Copy out the comments below about AI-generated images and photography in full, word for word.

== EXCERPTED PASSAGE ==
▬▬▬▬▬▬

One of the interesting things about this writer is that he often starts off a paragraph with “one of the….”. 😝 Joking aside, the copyright issue (or really lack of copyrights) with AI images are going to become an issue. What happens when companies start to “generate” their logos only to realize that they can’t file a copyright? The only people that are going to get rich off of the AI revolution are the lawyers.

Basically, give up on photography and join the crowd of people thinking there's money in reselling the output of generative software systems that feed on copyrighted imagery.

IMHO, you'll have better luck with Amway.


Andy Adams (in a recent blog) posed a question to ChatGPT: How do we define photography?
ChatGPT replied: "As an AI language model, my definition of photography remains constant regardless of the year. However, I can provide an explanation of what photography is. Photography is the art, science, and practice of creating images using light and a camera. It involves capturing and recording visual images of the world, people, and objects through a lens or a photosensitive material. Photography is often used for various purposes, such as preserving memories, recording history, documenting scientific observations, artistic expression, and communication. In the digital age, photography has become more accessible and widespread with the use of smartphones and advanced digital cameras. The process of capturing images has become easier, and the possibilities for creative expression have expanded. However, the fundamental principles of photography remain the same, which involve using light and a camera to capture and record visual images."

Andy then asked ChatGPT a final question: Are AI-generated images photography?

▬▬▬▬▬▬

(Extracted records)
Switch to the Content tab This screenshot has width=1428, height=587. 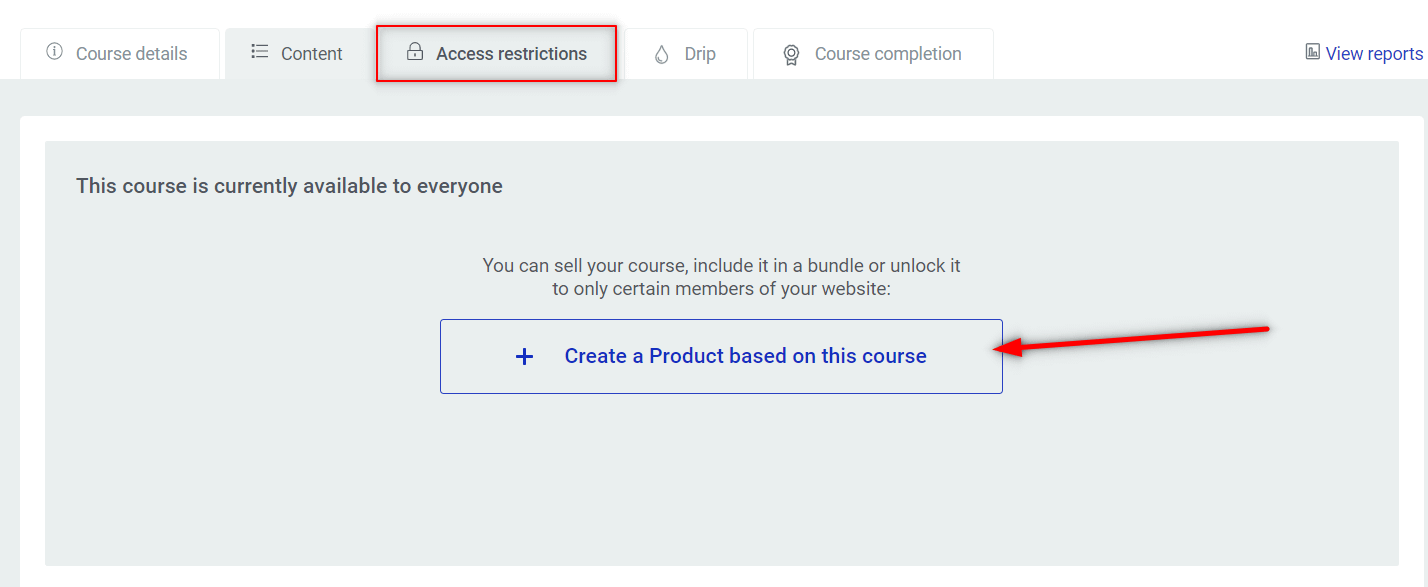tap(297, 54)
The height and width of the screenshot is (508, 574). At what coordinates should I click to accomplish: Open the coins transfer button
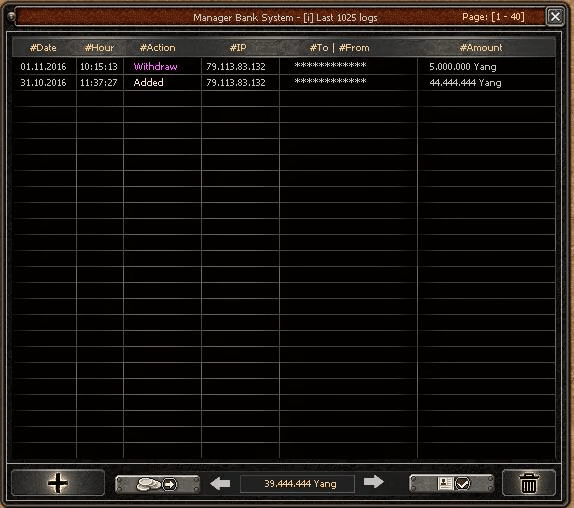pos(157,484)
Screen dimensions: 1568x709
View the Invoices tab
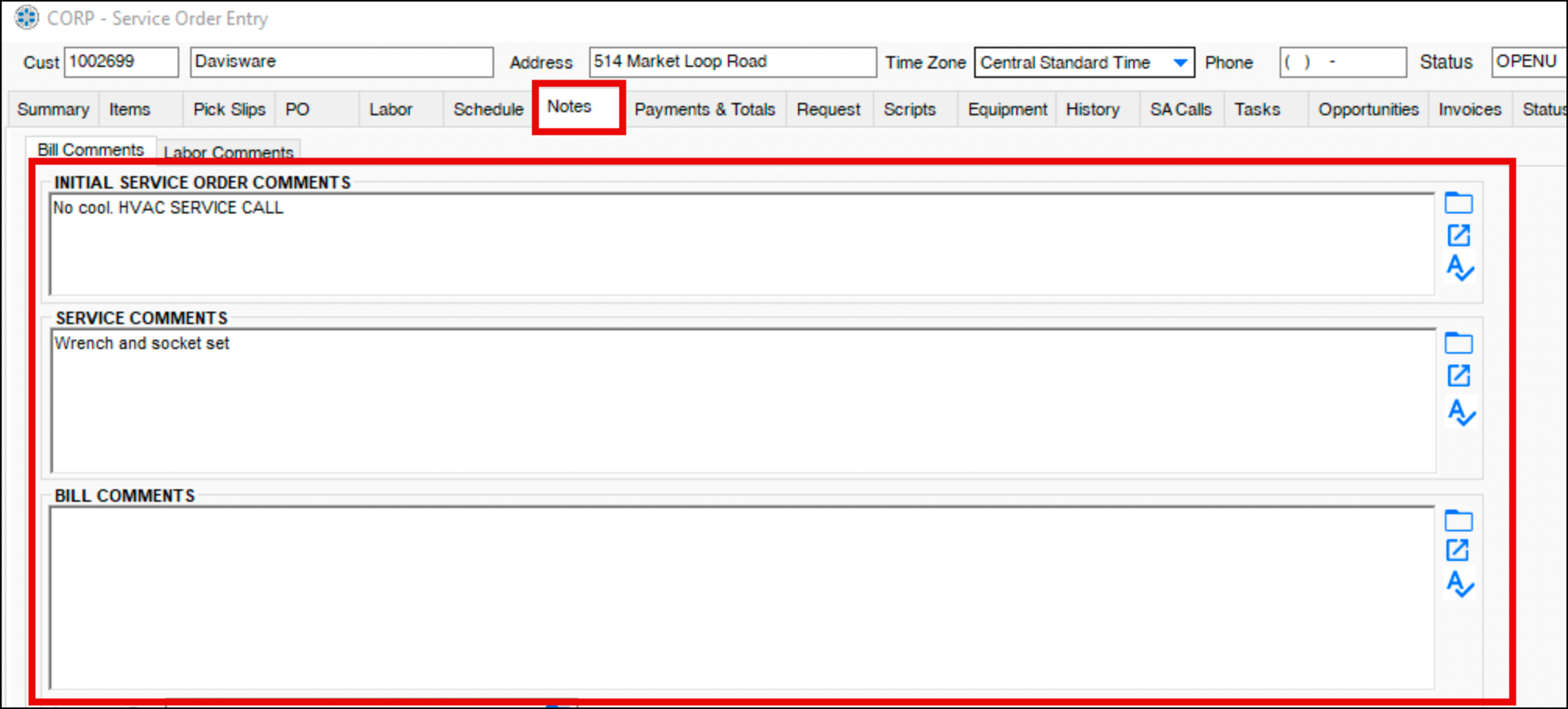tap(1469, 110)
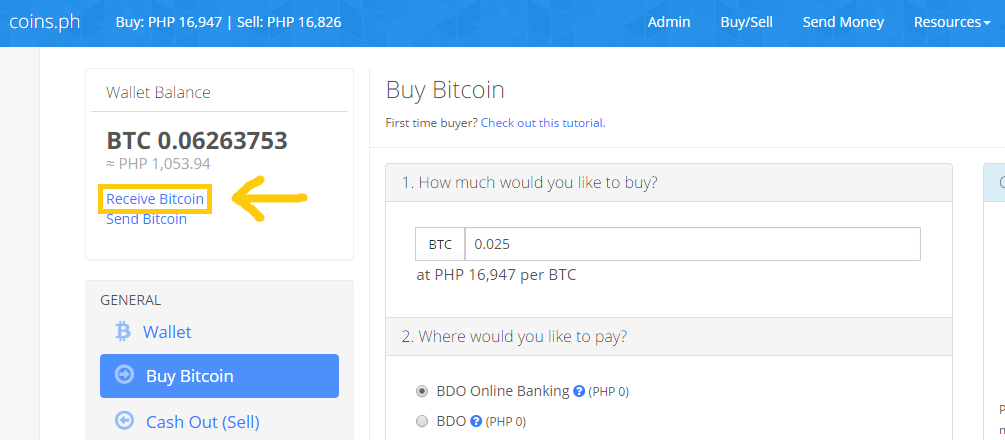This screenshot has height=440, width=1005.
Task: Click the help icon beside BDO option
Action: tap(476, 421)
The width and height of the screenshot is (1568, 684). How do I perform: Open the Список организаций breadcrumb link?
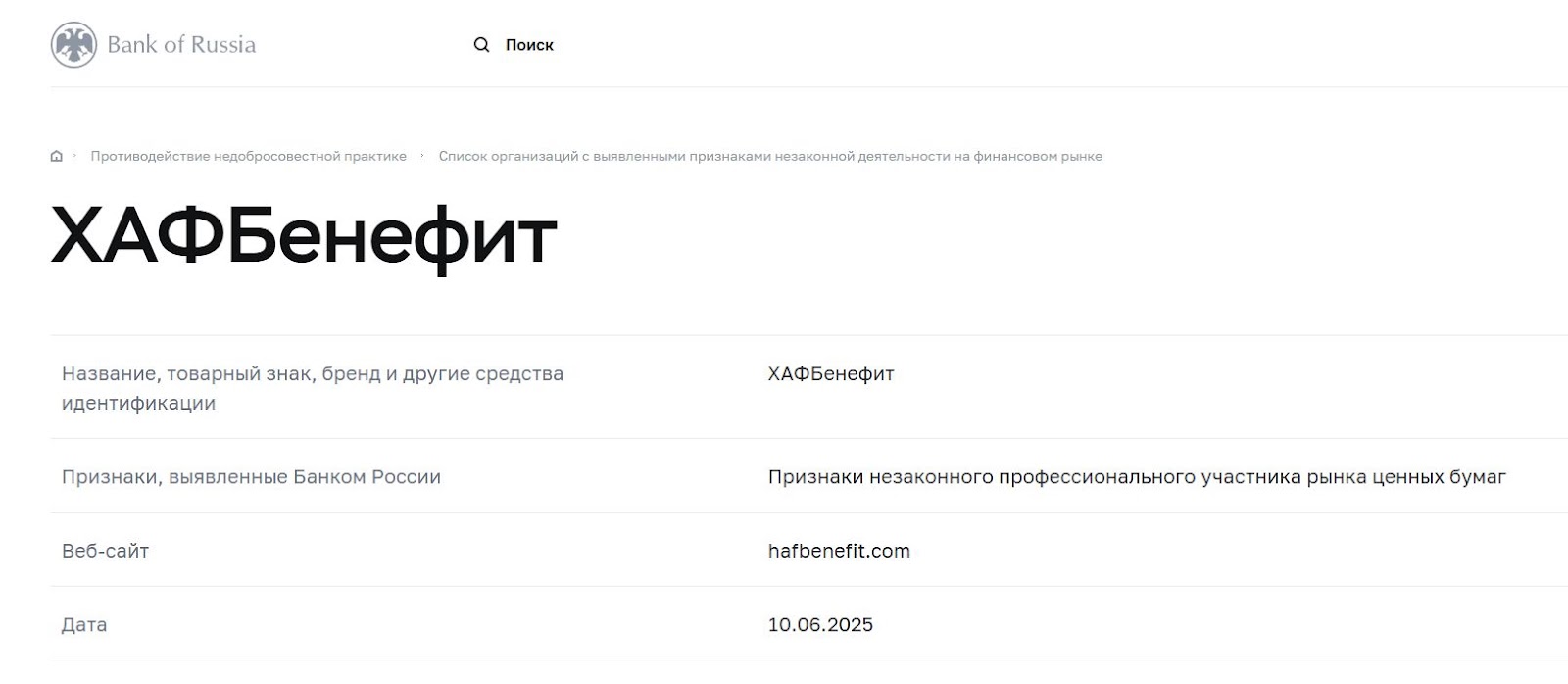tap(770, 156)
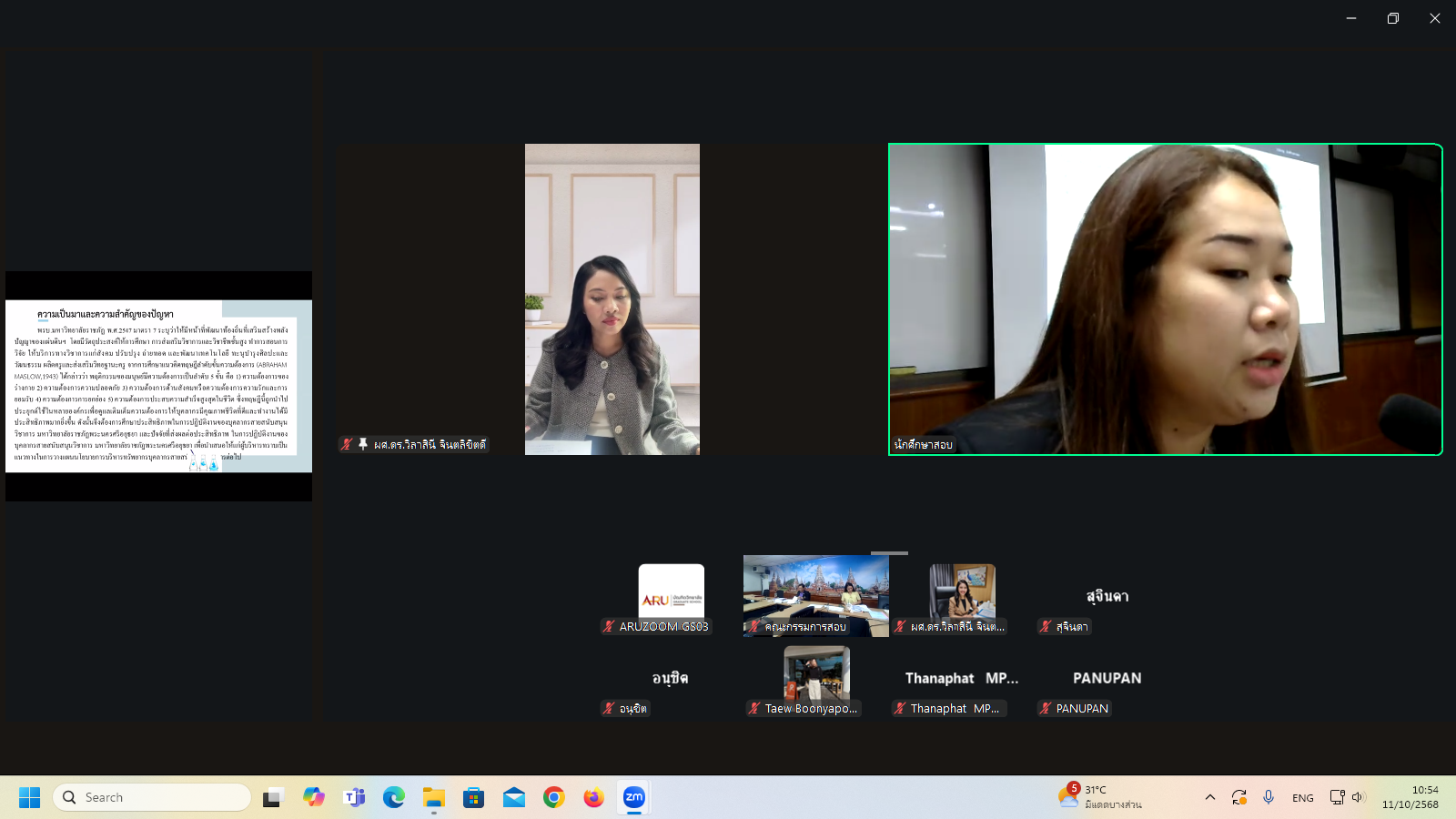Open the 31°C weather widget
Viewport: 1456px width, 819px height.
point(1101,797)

▬▬▬▬▬▬

== REPLY TO THE TASK ==
One of the interesting things about this writer is that he often starts off a paragraph with “one of the….”. 😝 Joking aside, the copyright issue (or really lack of copyrights) with AI images are going to become an issue. What happens when companies start to “generate” their logos only to realize that they can’t file a copyright? The only people that are going to get rich off of the AI revolution are the lawyers.

Basically, give up on photography and join the crowd of people thinking there's money in reselling the output of generative software systems that feed on copyrighted imagery.

IMHO, you'll have better luck with Amway.


Andy Adams (in a recent blog) posed a question to ChatGPT: How do we define photography?
ChatGPT replied: "As an AI language model, my definition of photography remains constant regardless of the year. However, I can provide an explanation of what photography is. Photography is the art, science, and practice of creating images using light and a camera. It involves capturing and recording visual images of the world, people, and objects through a lens or a photosensitive material. Photography is often used for various purposes, such as preserving memories, recording history, documenting scientific observations, artistic expression, and communication. In the digital age, photography has become more accessible and widespread with the use of smartphones and advanced digital cameras. The process of capturing images has become easier, and the possibilities for creative expression have expanded. However, the fundamental principles of photography remain the same, which involve using light and a camera to capture and record visual images."

Andy then asked ChatGPT a final question: Are AI-generated images photography?